- What the task asks: Please restate each entry word for word and leave the pictures out.

*** Opening of Records ***

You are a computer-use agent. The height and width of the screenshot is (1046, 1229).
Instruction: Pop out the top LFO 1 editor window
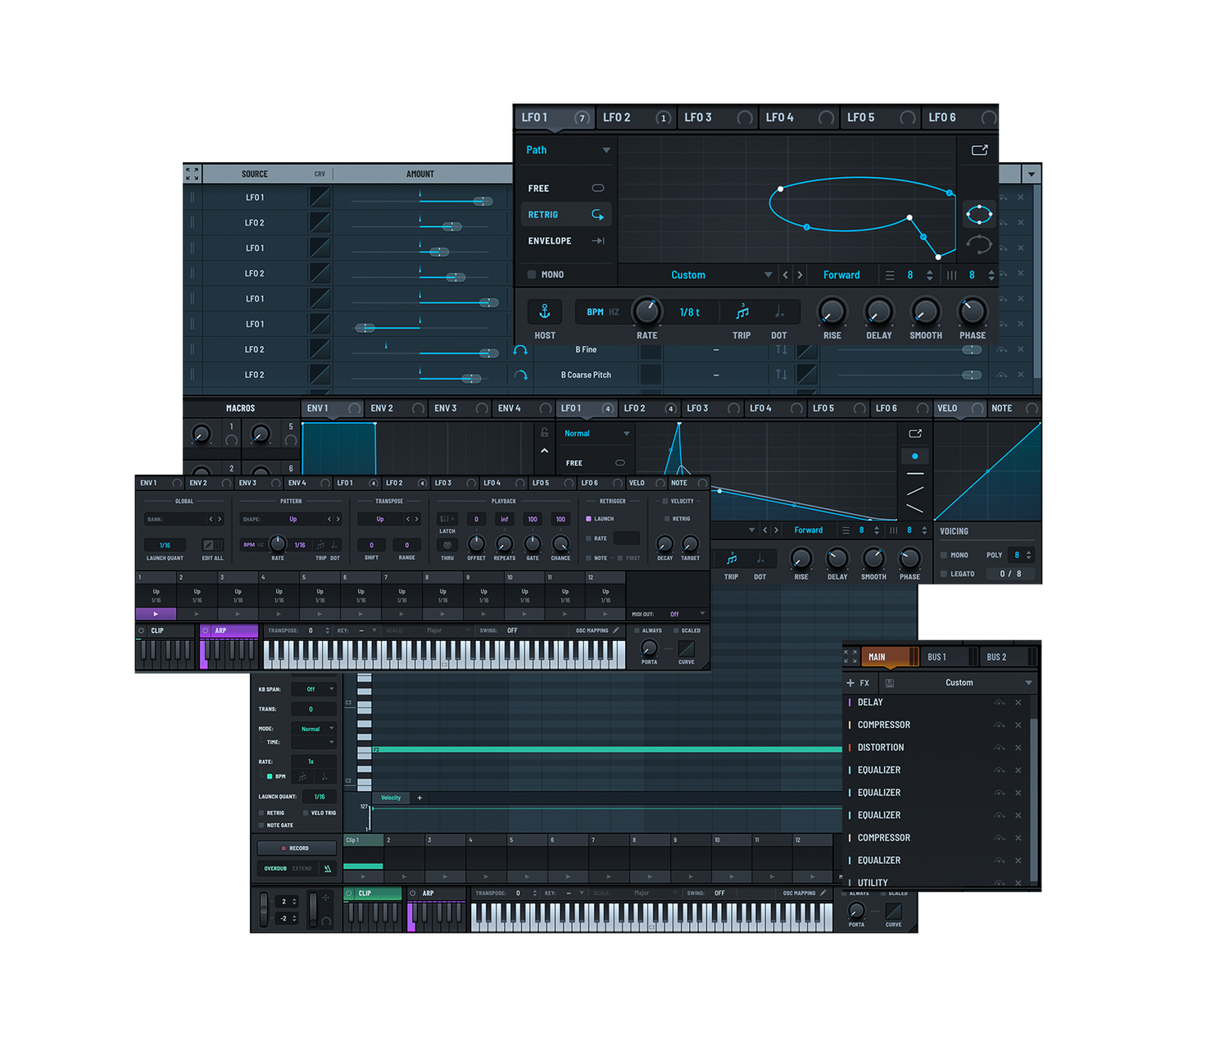[x=979, y=150]
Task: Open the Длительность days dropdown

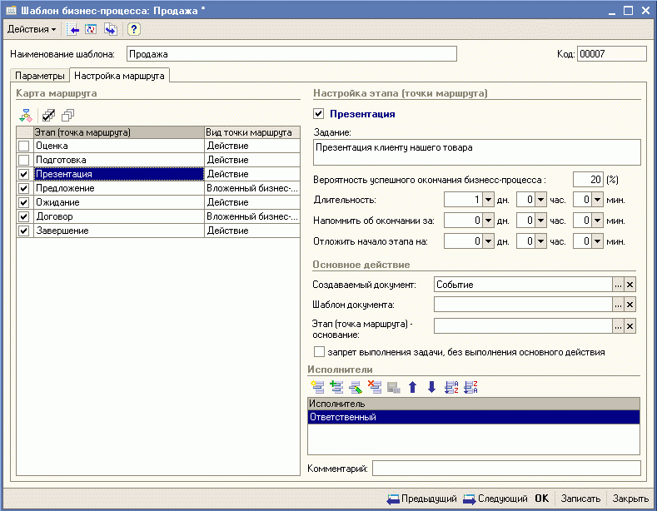Action: click(x=490, y=200)
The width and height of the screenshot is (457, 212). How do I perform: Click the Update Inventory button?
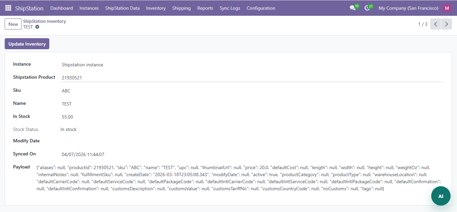(27, 44)
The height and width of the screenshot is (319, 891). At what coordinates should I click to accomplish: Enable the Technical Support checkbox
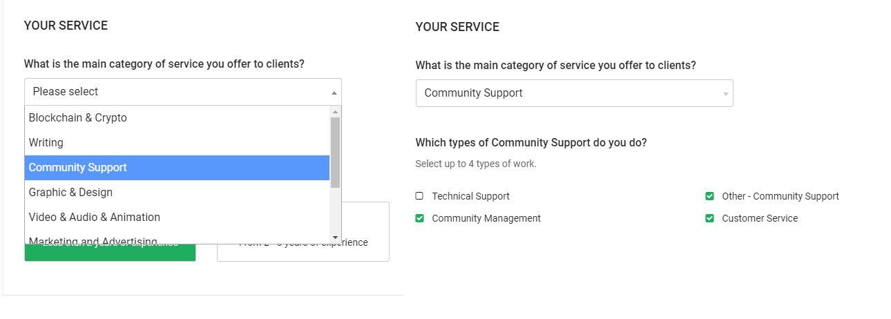click(x=419, y=196)
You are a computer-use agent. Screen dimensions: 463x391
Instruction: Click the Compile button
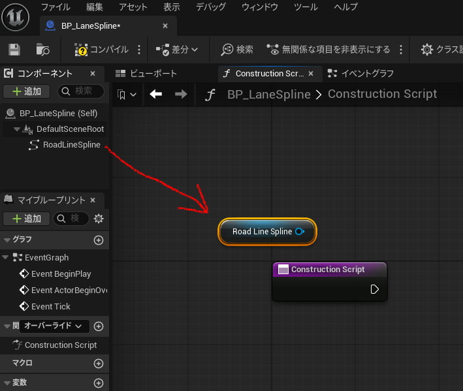coord(101,50)
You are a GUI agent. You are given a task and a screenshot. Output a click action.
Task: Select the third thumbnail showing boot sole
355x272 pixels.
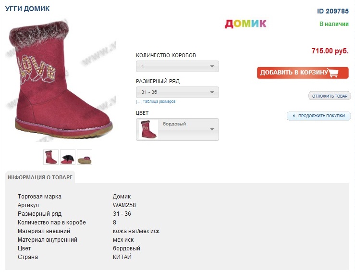tap(85, 157)
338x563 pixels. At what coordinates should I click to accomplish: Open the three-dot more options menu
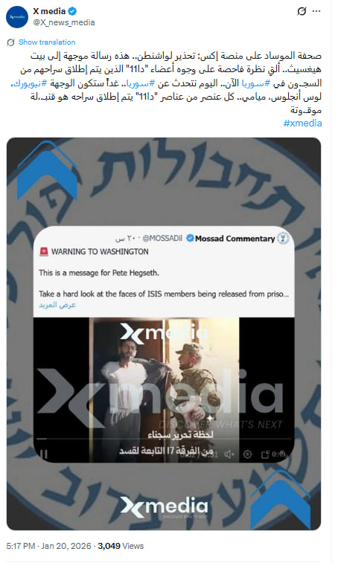(x=316, y=11)
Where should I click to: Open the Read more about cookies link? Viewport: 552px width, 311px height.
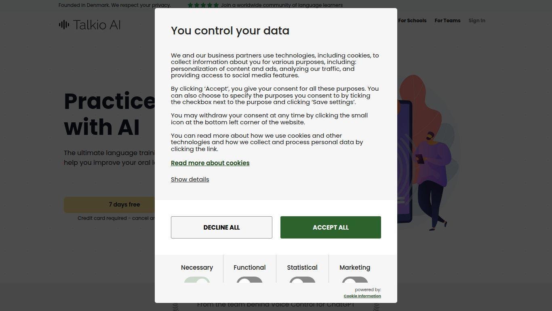[210, 163]
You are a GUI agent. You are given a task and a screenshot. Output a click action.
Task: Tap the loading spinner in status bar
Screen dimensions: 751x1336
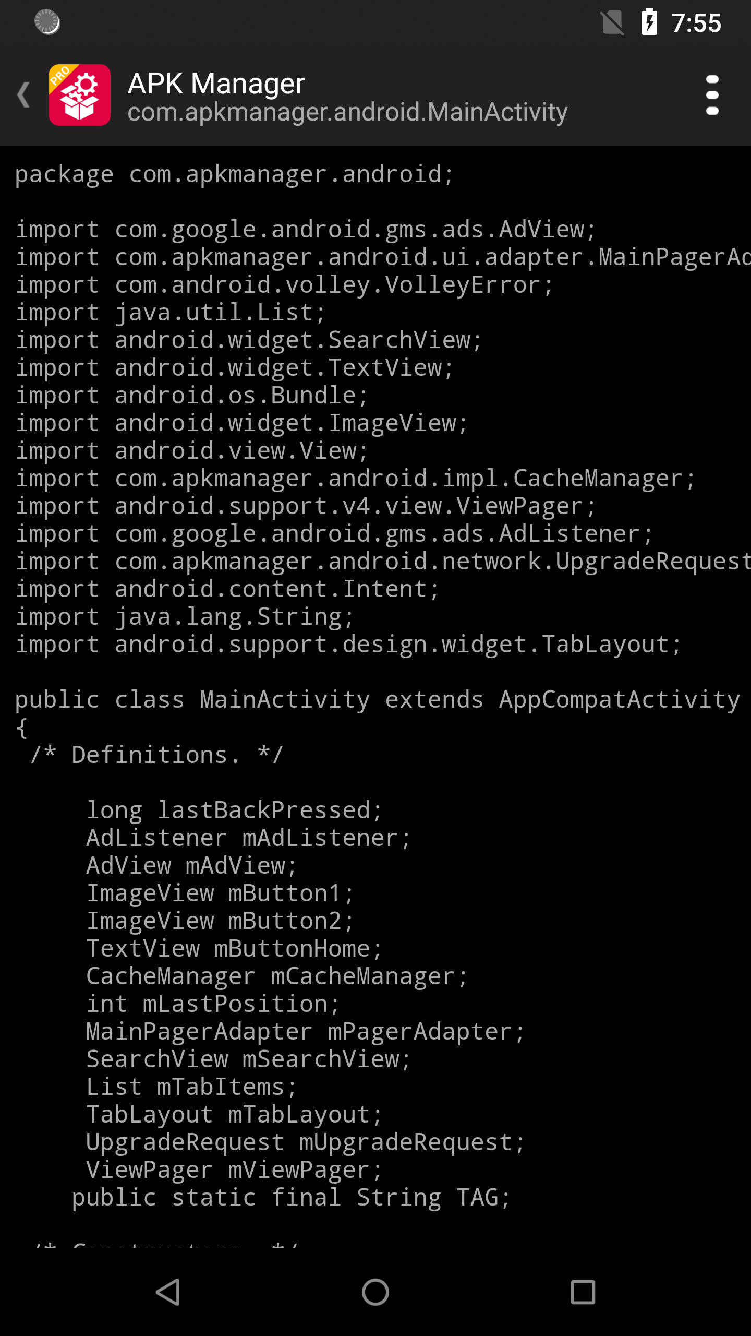pos(47,22)
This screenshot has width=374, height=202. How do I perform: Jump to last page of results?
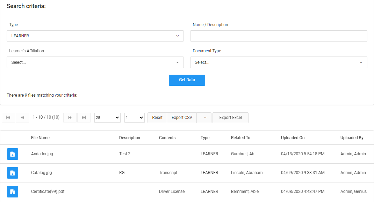(84, 118)
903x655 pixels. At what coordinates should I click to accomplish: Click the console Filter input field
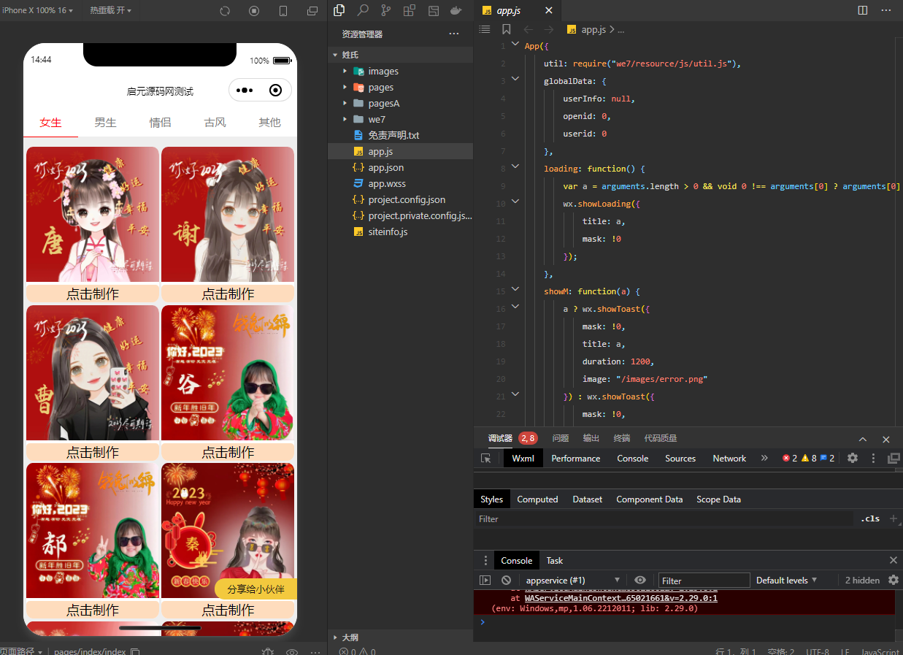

*** Close of Records ***

- Task output:
You are a computer-use agent. The height and width of the screenshot is (1046, 1229).
Instruction: Pop out the top LFO 1 editor window
[x=979, y=150]
Task: Open the Длительность days dropdown

Action: click(x=490, y=200)
The width and height of the screenshot is (457, 212). How do I perform: Click the Update Inventory button?
(27, 44)
The height and width of the screenshot is (319, 891). At what coordinates should I click to accomplish: Enable the Technical Support checkbox
click(x=419, y=196)
You are a computer-use agent. Screen dimensions: 463x391
Instruction: Click the Compile button
coord(101,50)
You are a GUI agent. You are given a task and a screenshot. Output a click action.
Task: Select the third thumbnail showing boot sole
355x272 pixels.
tap(85, 157)
338x563 pixels. At what coordinates should I click to accomplish: Open the three-dot more options menu
(x=316, y=11)
Where should I click to: Open the Read more about cookies link? Viewport: 552px width, 311px height.
[210, 163]
You are a GUI agent. You are given a task and a screenshot. Output a click action.
Task: Tap the loading spinner in status bar
Screen dimensions: 751x1336
pos(47,22)
This screenshot has width=374, height=202. How do I perform: Jump to last page of results?
(84, 118)
903x655 pixels. At what coordinates should I click to accomplish: Click the console Filter input field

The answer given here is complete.